読解文:

----------------

(1月3日のブログ「神奈川県市町村 高齢化率ランキング」の続きです)
元旦付け神奈川新聞に“県内市町村の高齢化率と財政力指数のランキング”が掲載されておりました。同紙は今年、新企画“データで見る神奈川”を開始、「データを基に県内33の市町村それぞれの地域課題を明らかにしていく」とのことです。高齢化率と財政力指数、その相関関係を含め興味を覚えたのでちょっと調べてみました。

○まず、財政力指数とは?
地方公共団体の財政力を示す指標。
普通交付税の算定に用いられた基準財政収入額を基準財政需要額で除した数値。財政力指数が1をこえる団体を富裕団体と呼び,0.4未満を過疎団体の一要件とするなど,国が地方公共団体に対する財政援助の程度を決定する際の指標として用いられる。

----------------

記述課題:
(1) 次の(a)〜(c)がそれぞれ財政力指数についての文章の内容と合っているかを「はい」か「いいえ」で答え、判断の根拠となる文章中の語句をそのまま引用してください。
(a) 神奈川新聞の新企画は、県内33の市町村それぞれの地域課題を扱う。
(b) 財政力指数が0.4未満の団体は富裕団体と呼ばれる。
(c) 財政力指数は、基準財政需要額を基準財政収入額で除した数値である。
(2) 財政力指数についての文章を、最後の文の後から続けて書いてください。

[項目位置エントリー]
----------------

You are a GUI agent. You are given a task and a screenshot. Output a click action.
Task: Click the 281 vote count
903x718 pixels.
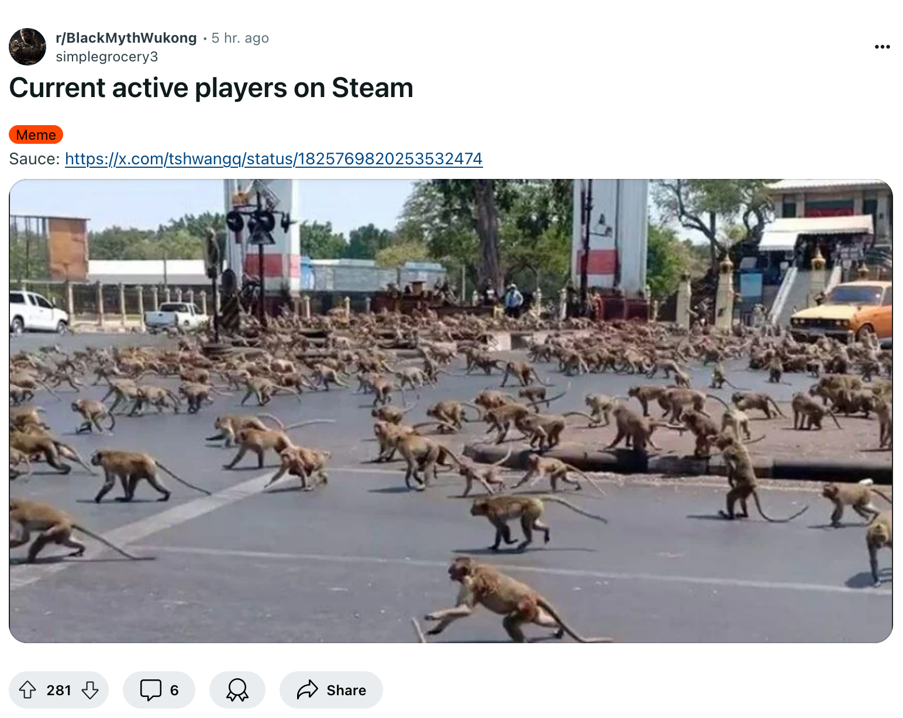(x=58, y=691)

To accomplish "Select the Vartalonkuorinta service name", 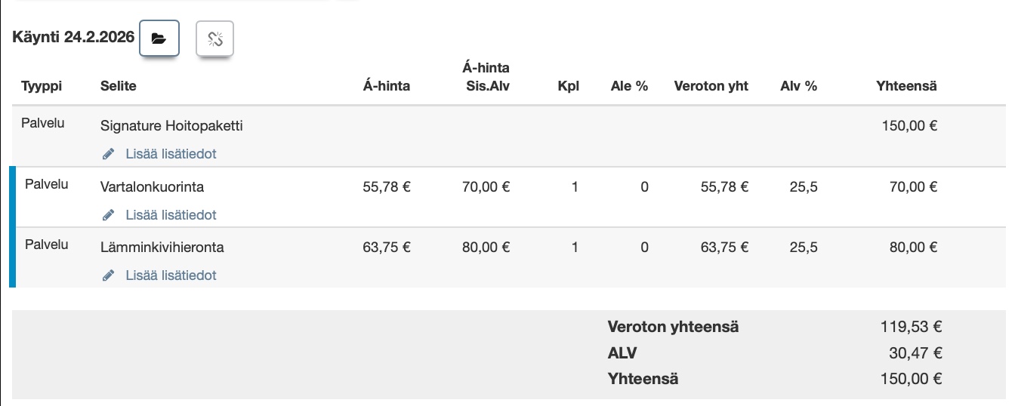I will pos(152,186).
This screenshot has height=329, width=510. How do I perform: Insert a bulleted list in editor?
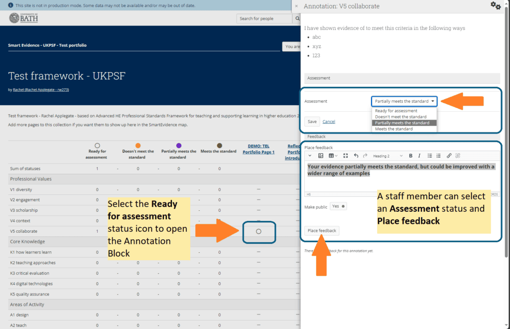(430, 156)
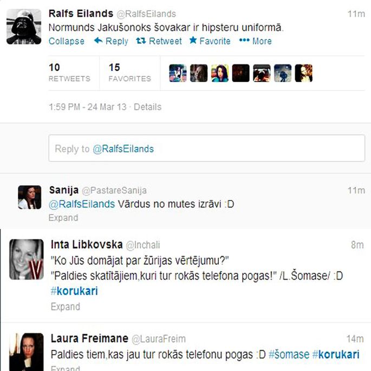
Task: Open @PastareSanija username handle
Action: (114, 191)
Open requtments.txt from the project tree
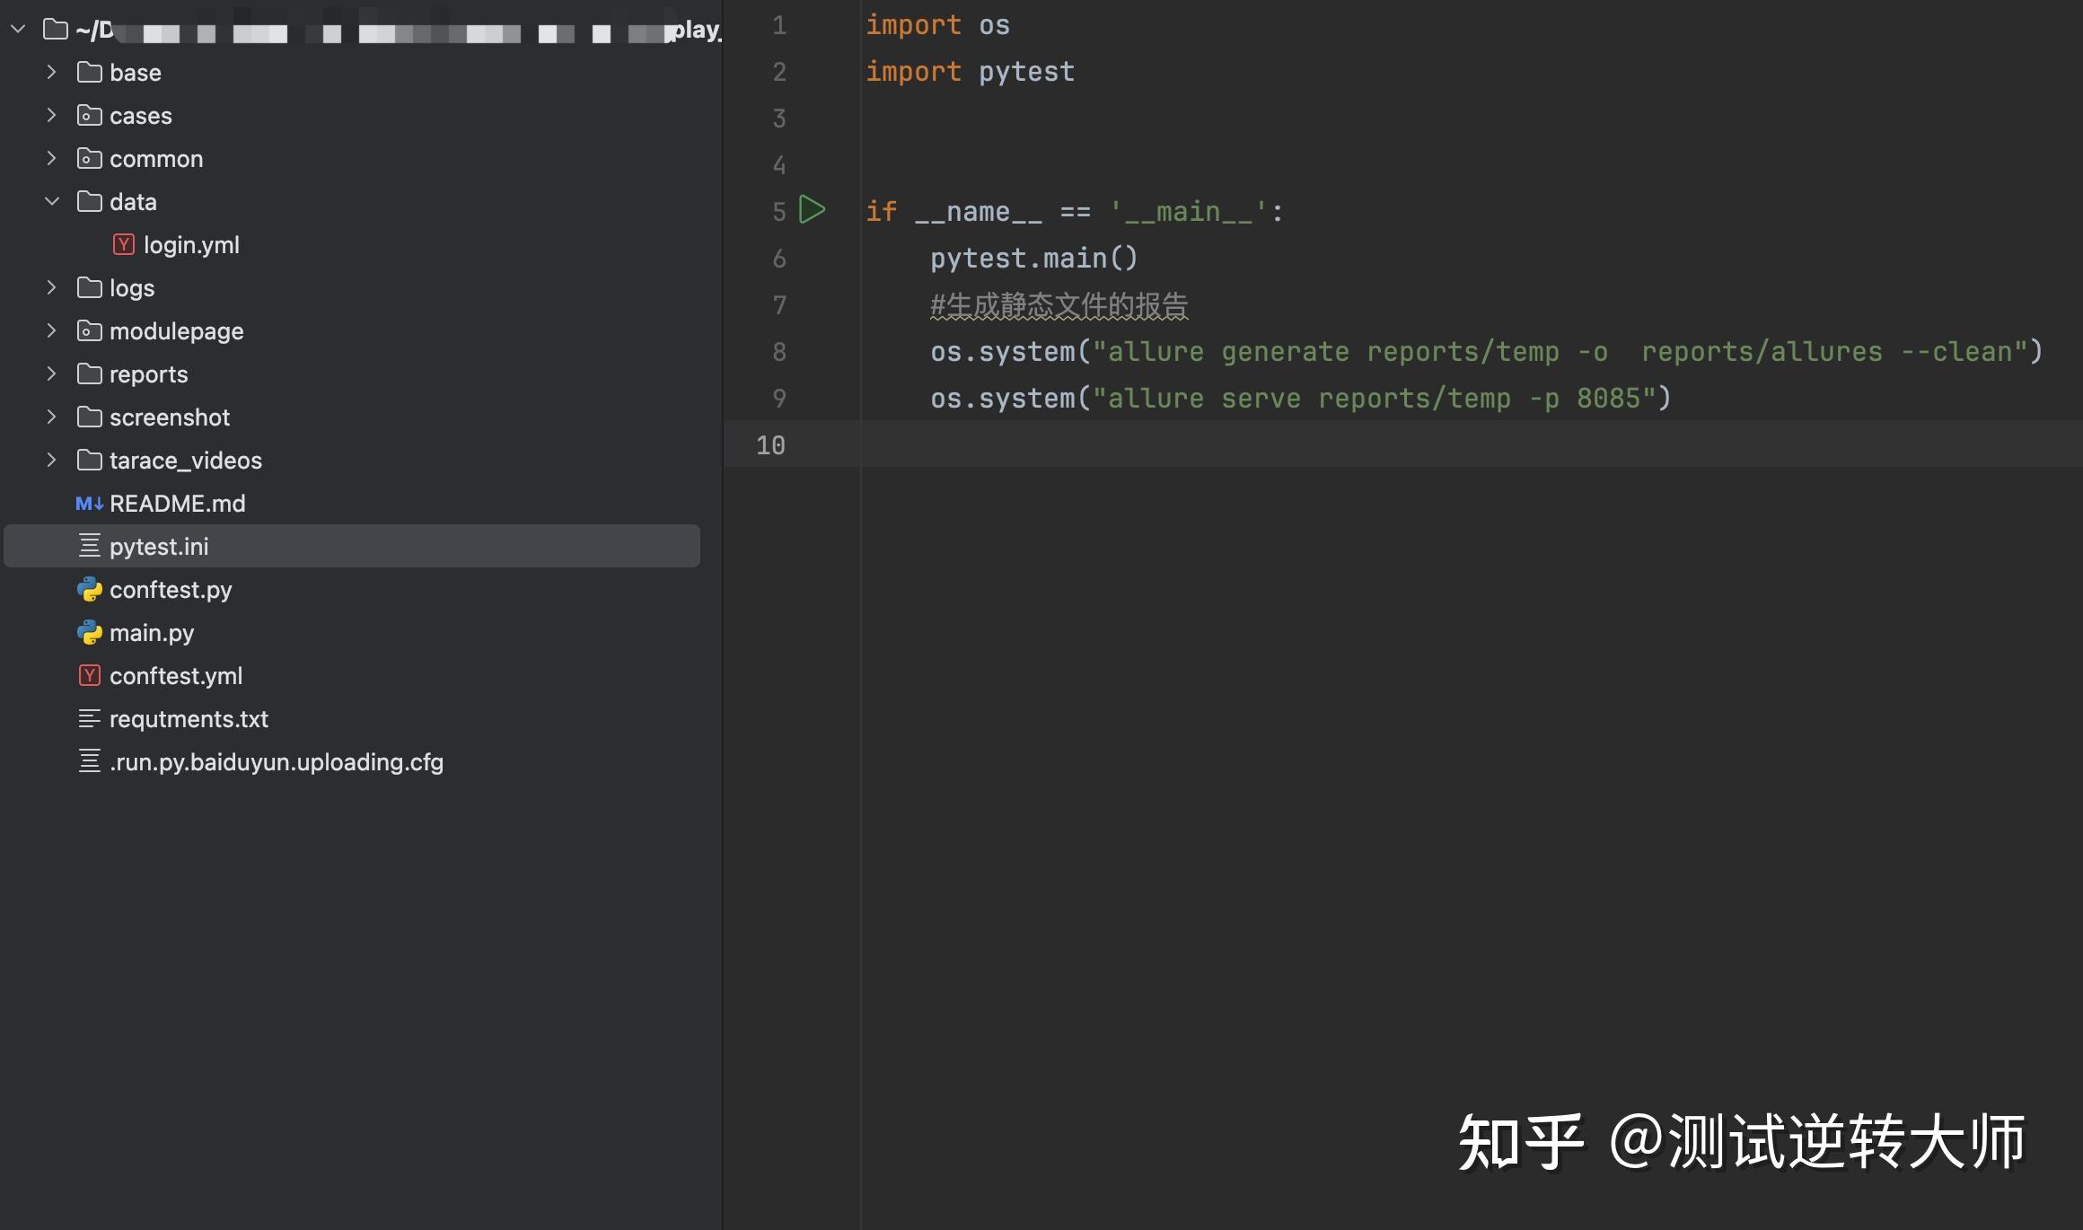The width and height of the screenshot is (2083, 1230). (x=189, y=718)
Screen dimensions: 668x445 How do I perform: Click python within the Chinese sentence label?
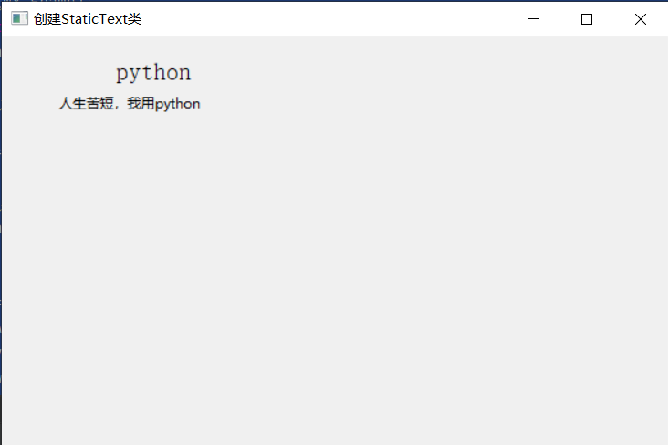(178, 104)
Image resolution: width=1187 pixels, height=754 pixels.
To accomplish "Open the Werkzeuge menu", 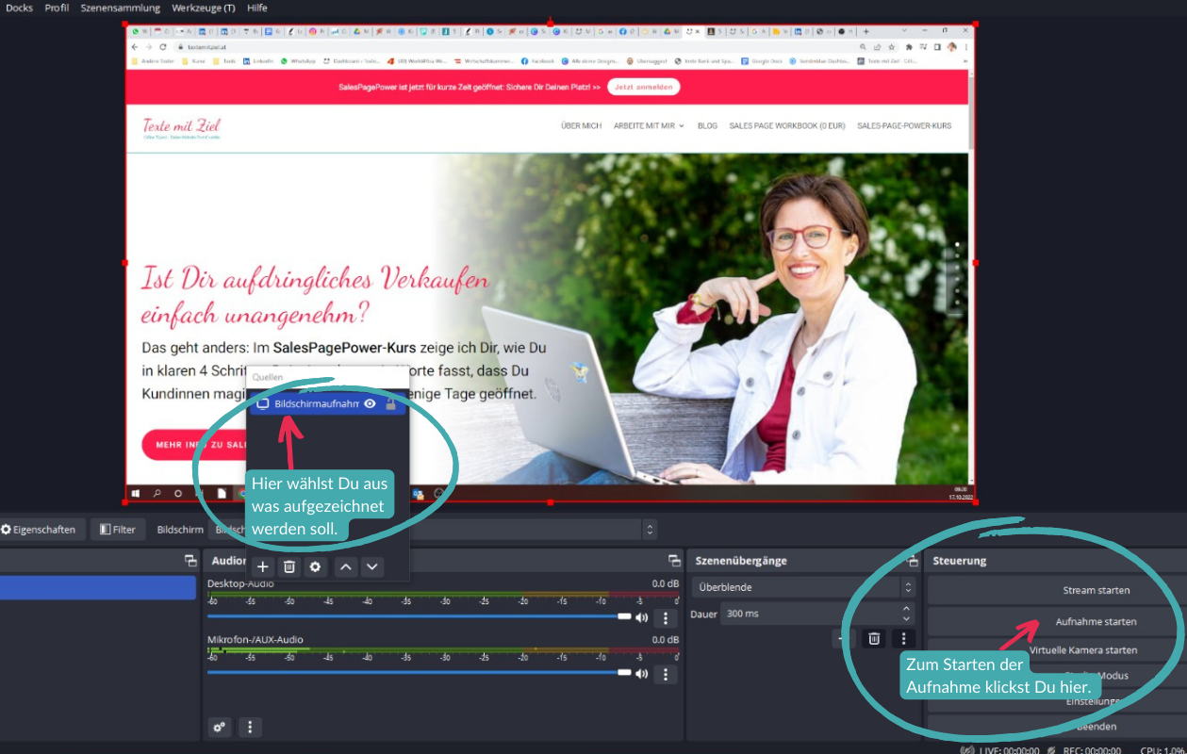I will coord(203,8).
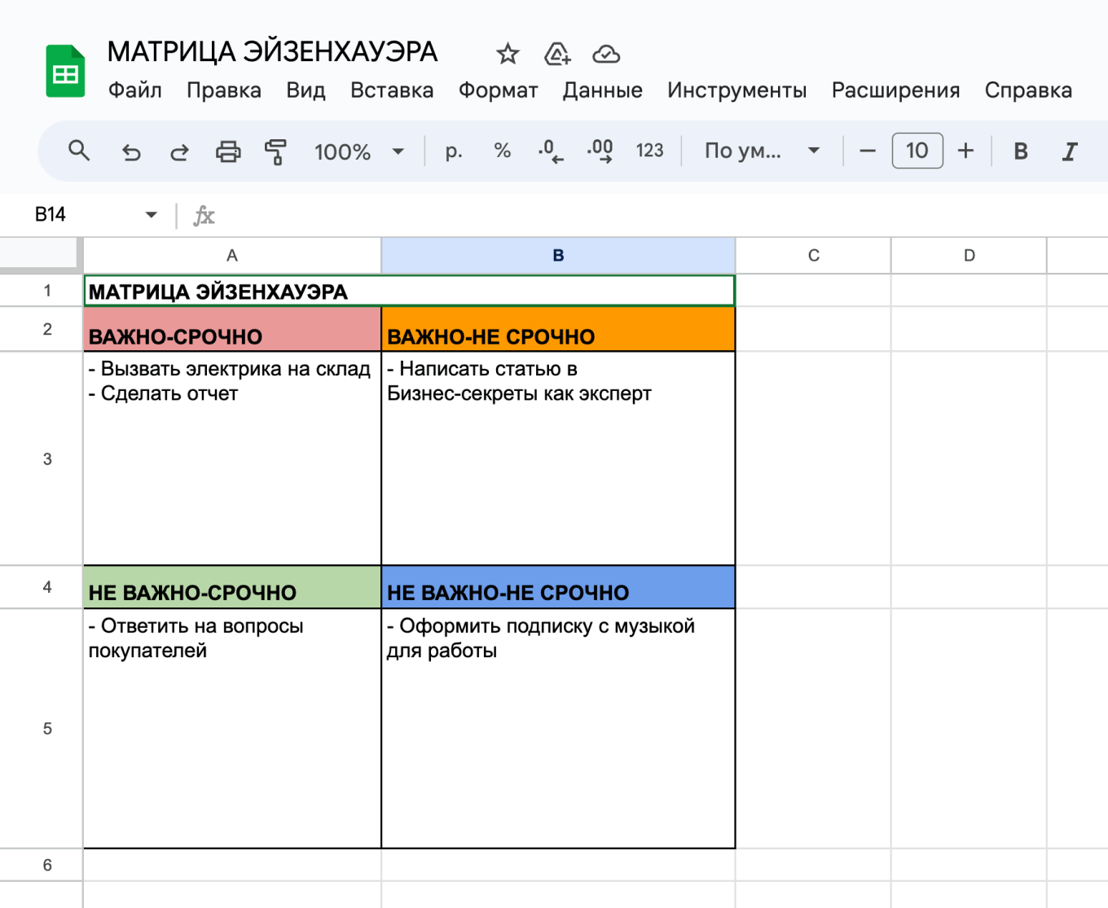Select the orange ВАЖНО-НЕ СРОЧНО cell
Image resolution: width=1108 pixels, height=908 pixels.
click(558, 329)
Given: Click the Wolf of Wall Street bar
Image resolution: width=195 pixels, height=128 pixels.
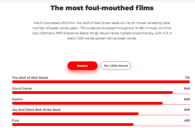Looking at the screenshot, I should (101, 82).
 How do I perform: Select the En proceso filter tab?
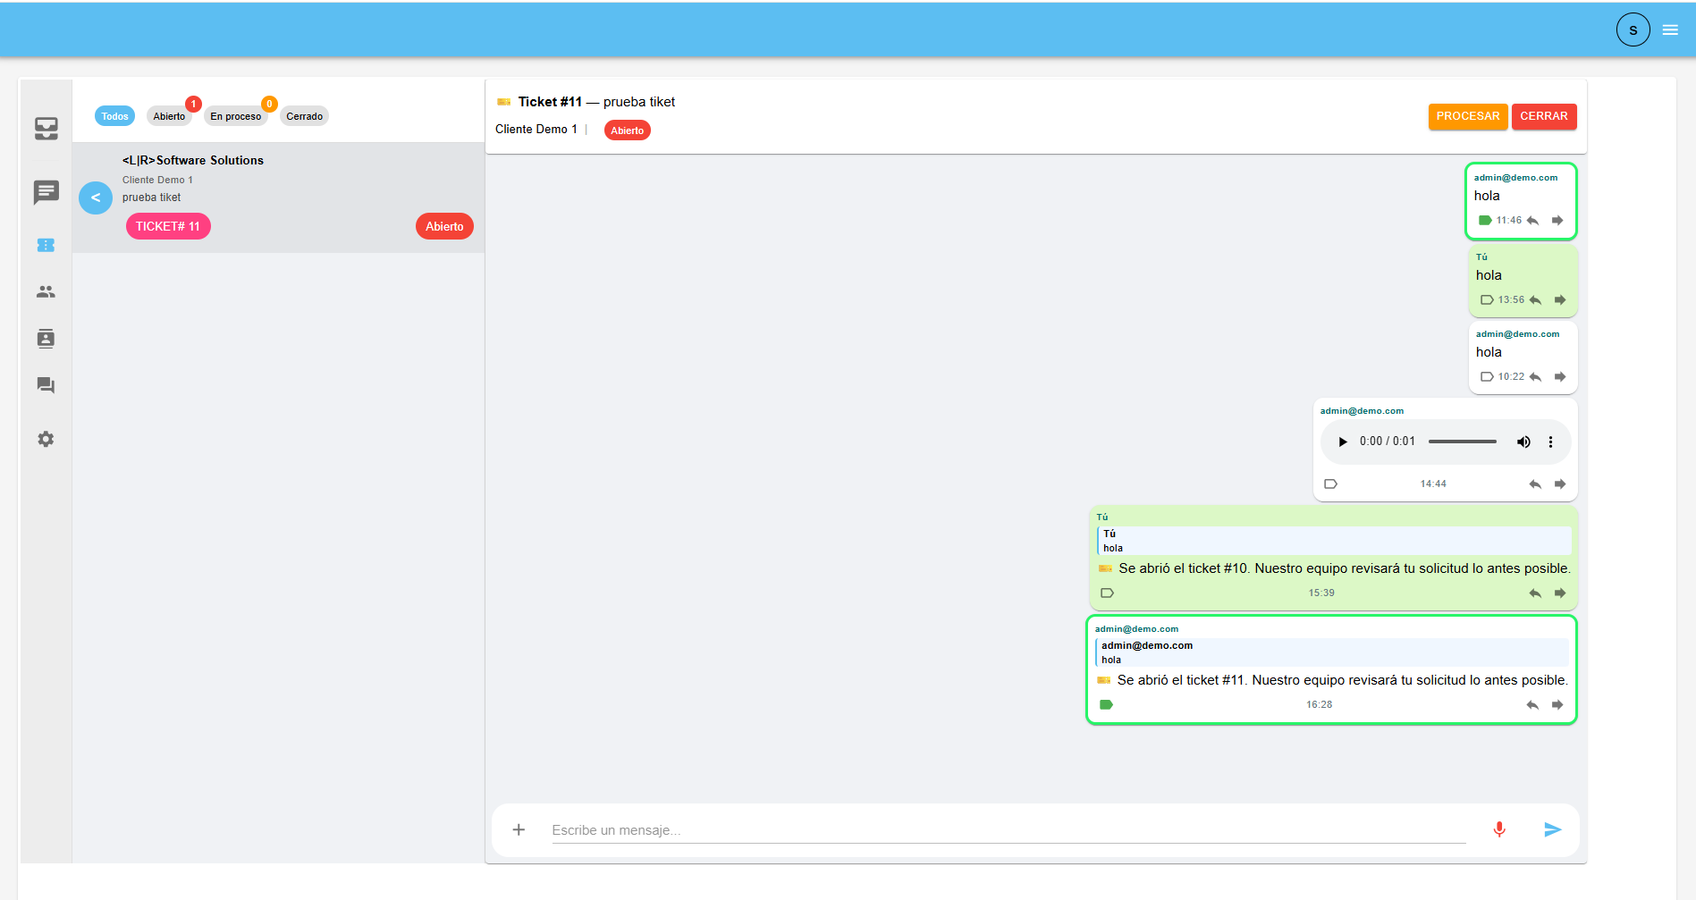[236, 116]
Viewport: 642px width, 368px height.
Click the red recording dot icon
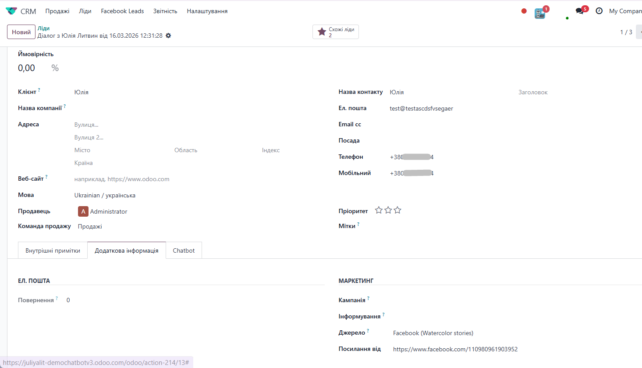point(524,11)
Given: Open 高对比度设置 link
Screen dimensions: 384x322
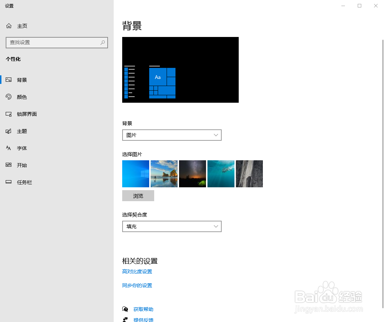Looking at the screenshot, I should pos(137,271).

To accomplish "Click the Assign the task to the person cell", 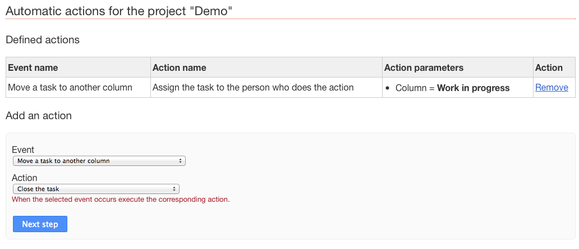I will 253,88.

----------------

記述解答:
(1)
(a) はい。「データを基に県内33の市町村それぞれの地域課題を明らかにしていく」
(b) いいえ。「財政力指数が1をこえる団体を富裕団体と呼び」
(c) いいえ。「基準財政収入額を基準財政需要額で除した数値」

(2)
○神奈川県市町村の財政力指数
データ詳細は添付ファイル(神奈川県市町村 高齢化率 財政力指数)の通りですが、財政力指数のランキングは、
1位 箱根町 1.413、2位 厚木市 1.143、3位 藤沢市 1.069。。。31位 三浦市 0.645、32位 山北町 0.625、33位 真鶴町 0.494。

○箱根町が1位だが・・・
箱根町が栄えある1位ですが、記事に掲載された同町財務課担当者のコメント『実情と違う。実際には財政は厳しくお金が足りないため、固定資産税の税率を高く設定している』の通り、”財政力指数が高い=財政に余裕がある”ではないケースもあると言われます。普通交付税の計算に用いる基準財政需要額と収入額の算出において、各市町村の自然的・地理的・社会的な諸条件に応じて、多くの補正がなされるものの、例えば箱根町の場合は、多額の観光関連の支出があまり考慮されず、指数の高さの割に台所事情は厳しいというのが現実です。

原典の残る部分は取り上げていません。